学歩「・・・・・刀の事は知り尽くしているでござる。こうなってしまった刀は普通、壊れた刀身を溶かして、刀鍛冶に頼んでもう一度鍛え直し、刀身を作って貰うしかないはずでござるが…」
しかしテルは自信満々だった。
テル「まぁ、チートな事を言うつもりはないが、そうしなくても立派な刀を生み出せるのが、錬金術のウリでな。それにこれから錬成する刀は、幸か不幸か、“君ほどの腕を持っていないと使いこなせない”、そういうシロモノだ」
学歩は、ちょっと不思議そうな顔をした。
テル「では、行くぞ!」
そういうとテルは、魔方陣の中央に置かれた“壊れた刀”に、蓋をあけた封素瓶から数滴、輝く素材を垂らした。すると、壊れた刀全体が透き通る色でまばゆく輝きだした! そしてテルはレンの時と同じように、手のひらを魔方陣にかざした。

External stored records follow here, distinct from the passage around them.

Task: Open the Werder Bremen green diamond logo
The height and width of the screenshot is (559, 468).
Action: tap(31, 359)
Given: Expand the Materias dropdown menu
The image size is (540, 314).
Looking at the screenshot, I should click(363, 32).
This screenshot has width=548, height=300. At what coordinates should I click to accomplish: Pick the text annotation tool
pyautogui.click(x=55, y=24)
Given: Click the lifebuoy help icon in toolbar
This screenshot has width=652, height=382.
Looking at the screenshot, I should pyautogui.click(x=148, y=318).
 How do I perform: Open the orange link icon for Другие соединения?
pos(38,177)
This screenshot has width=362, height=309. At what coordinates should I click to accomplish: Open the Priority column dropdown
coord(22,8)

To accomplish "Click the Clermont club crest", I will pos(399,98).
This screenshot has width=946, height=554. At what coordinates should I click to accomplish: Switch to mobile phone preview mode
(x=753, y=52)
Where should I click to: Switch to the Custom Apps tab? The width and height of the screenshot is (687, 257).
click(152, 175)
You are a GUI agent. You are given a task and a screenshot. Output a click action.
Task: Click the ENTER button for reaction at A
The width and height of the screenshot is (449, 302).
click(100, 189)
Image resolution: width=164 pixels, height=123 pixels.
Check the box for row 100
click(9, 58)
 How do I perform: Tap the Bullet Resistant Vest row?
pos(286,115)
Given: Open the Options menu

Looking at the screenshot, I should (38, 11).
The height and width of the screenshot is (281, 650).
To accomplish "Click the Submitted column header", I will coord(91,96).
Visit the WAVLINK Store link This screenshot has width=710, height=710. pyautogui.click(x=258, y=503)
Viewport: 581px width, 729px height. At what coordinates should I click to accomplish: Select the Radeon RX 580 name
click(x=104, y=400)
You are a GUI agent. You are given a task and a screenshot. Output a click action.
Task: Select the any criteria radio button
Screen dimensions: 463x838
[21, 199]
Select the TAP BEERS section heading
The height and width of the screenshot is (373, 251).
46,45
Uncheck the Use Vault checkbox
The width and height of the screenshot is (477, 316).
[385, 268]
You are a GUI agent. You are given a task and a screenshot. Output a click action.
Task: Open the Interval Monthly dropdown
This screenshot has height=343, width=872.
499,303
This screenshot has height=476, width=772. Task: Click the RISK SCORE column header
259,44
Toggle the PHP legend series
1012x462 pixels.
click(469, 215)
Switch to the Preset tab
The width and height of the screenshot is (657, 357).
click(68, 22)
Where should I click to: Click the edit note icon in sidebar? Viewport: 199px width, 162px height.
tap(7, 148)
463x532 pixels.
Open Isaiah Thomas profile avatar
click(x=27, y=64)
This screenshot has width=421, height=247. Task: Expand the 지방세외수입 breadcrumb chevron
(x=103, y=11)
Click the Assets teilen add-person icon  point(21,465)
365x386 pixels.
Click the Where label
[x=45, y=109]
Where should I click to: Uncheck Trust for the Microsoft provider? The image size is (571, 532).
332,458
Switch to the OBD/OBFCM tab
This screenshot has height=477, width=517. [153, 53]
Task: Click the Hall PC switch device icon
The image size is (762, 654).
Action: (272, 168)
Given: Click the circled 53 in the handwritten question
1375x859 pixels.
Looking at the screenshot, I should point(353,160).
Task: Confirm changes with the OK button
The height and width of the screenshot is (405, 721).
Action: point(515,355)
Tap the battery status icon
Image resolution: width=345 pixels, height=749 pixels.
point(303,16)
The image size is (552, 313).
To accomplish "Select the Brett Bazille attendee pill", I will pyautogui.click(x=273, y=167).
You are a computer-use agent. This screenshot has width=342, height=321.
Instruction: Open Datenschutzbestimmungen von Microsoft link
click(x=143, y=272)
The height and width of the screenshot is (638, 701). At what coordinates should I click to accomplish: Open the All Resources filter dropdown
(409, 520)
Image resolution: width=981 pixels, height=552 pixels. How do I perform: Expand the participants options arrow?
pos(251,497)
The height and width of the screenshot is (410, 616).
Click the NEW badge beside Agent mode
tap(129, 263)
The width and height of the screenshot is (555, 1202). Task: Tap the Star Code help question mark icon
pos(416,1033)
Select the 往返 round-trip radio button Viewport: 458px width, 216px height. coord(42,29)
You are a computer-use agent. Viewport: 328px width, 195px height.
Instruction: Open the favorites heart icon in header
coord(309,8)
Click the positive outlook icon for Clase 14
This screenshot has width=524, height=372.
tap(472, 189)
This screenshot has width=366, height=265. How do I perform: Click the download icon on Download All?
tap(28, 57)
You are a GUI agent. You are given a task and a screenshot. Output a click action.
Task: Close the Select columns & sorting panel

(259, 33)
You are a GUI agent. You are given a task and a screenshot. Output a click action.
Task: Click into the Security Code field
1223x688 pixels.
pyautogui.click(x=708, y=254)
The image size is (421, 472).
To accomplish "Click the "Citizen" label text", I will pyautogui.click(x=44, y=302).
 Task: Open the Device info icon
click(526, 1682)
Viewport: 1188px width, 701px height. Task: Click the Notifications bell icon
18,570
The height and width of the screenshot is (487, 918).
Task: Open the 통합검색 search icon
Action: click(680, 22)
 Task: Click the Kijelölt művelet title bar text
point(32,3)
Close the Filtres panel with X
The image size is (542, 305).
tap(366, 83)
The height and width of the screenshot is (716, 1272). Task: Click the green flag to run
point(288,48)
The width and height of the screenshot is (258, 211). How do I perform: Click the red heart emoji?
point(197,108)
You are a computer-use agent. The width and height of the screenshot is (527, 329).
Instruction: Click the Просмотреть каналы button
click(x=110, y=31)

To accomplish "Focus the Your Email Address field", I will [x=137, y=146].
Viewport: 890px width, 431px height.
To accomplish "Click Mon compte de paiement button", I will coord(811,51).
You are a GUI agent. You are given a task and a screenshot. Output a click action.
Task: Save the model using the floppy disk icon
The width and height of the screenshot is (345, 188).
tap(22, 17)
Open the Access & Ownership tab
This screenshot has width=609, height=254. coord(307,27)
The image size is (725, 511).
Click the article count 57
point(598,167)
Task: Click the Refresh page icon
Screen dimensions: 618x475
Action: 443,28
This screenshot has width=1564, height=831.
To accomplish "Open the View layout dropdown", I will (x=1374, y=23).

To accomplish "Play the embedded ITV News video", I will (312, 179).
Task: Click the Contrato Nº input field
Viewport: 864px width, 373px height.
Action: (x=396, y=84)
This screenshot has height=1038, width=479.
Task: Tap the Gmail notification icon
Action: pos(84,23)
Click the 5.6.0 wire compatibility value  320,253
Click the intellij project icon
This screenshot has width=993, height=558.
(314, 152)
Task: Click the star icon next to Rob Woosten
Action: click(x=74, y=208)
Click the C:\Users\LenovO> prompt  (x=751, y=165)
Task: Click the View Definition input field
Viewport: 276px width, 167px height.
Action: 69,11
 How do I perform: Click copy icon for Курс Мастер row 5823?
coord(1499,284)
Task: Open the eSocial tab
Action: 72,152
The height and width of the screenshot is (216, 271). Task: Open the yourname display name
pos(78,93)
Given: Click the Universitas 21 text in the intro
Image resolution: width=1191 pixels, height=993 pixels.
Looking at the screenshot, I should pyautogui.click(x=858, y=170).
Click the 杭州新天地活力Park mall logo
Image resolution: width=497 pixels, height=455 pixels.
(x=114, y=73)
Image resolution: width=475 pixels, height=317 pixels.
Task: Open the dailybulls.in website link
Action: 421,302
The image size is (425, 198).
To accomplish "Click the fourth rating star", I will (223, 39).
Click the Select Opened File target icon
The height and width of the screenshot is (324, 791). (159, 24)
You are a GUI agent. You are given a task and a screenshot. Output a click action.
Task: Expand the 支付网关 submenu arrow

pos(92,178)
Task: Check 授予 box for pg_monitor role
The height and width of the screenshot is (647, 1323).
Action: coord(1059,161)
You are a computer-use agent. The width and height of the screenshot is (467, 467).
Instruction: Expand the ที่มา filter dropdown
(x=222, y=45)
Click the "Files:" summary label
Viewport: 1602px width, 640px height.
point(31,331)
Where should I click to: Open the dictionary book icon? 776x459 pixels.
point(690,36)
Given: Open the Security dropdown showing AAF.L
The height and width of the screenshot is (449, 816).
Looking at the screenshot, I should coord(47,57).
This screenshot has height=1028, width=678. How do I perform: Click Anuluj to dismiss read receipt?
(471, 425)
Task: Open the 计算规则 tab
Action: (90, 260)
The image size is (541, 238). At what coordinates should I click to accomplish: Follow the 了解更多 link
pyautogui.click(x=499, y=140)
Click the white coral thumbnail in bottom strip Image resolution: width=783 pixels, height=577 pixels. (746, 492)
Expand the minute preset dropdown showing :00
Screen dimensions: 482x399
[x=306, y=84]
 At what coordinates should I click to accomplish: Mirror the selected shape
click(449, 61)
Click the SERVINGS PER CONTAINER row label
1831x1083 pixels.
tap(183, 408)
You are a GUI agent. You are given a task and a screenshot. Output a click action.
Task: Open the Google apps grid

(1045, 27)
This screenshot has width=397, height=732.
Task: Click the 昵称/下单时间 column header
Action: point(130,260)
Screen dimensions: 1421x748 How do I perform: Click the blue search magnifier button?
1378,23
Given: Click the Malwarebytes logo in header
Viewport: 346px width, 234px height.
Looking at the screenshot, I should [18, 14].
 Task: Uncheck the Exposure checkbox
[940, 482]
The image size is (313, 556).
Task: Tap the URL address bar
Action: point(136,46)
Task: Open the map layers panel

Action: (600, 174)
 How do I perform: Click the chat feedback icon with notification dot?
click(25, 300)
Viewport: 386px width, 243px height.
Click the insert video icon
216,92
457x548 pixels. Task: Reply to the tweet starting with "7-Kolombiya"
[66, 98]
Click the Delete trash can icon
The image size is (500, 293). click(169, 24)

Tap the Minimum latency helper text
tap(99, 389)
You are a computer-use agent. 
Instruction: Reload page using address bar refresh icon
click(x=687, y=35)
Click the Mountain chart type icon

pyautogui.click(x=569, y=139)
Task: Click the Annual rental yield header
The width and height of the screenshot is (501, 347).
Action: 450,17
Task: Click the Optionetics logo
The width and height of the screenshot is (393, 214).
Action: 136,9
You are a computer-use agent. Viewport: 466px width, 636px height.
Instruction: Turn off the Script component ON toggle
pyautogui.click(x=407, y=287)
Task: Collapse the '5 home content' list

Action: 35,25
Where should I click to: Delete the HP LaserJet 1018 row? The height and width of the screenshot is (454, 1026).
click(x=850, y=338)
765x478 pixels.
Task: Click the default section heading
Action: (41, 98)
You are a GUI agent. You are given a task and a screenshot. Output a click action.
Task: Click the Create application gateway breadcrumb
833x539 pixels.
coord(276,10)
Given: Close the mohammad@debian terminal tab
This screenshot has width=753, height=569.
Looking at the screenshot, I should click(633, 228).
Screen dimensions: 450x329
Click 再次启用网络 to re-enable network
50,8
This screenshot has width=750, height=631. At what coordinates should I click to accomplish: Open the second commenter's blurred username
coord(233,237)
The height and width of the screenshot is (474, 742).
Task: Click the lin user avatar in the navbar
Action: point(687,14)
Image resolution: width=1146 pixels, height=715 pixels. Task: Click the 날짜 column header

テル「我、汝を支配するモノ也! “斬鉄剣”に由来する素材以外は、この瓶に戻れ! 該当素材はこの壊れた刀の素材となりて、斬鉄剣を新たに構成せよ!!!!」
ギューーーーーン!!!!
すると、垂らした部分から、1/3ほどが瓶に戻っていき、そして、壊れた刀は先ほどと同じく、輝く球体に変わり、そしてすぐに、宙に浮く光り輝く日本刀と、それを納める刀の鞘に変貌を遂げたのでした!
ヒュン ヒュン ヒュン
学歩「な・・・・・なんと・・・・・・・」
テル「これは出所情報があった。“ゴエモン”というサムライが持っていた、コンニャクという素材以外なら斬れる、恐ろしい妖刀だ。刀自身が認めない程度の力量しか持たない所持者は、逆に刀に支配されて、狂った辻斬りと化す。だが、学歩、キミなら大丈夫だ。さぁ、手にとって、刀を支配しなさい」
学歩は、今までにない、畏怖とも言える顔つきをしながら、同時に躍動する心を持って、刀の柄を掴んだ。すると、学歩の脳内に、刀から直接声が聞こえてきた。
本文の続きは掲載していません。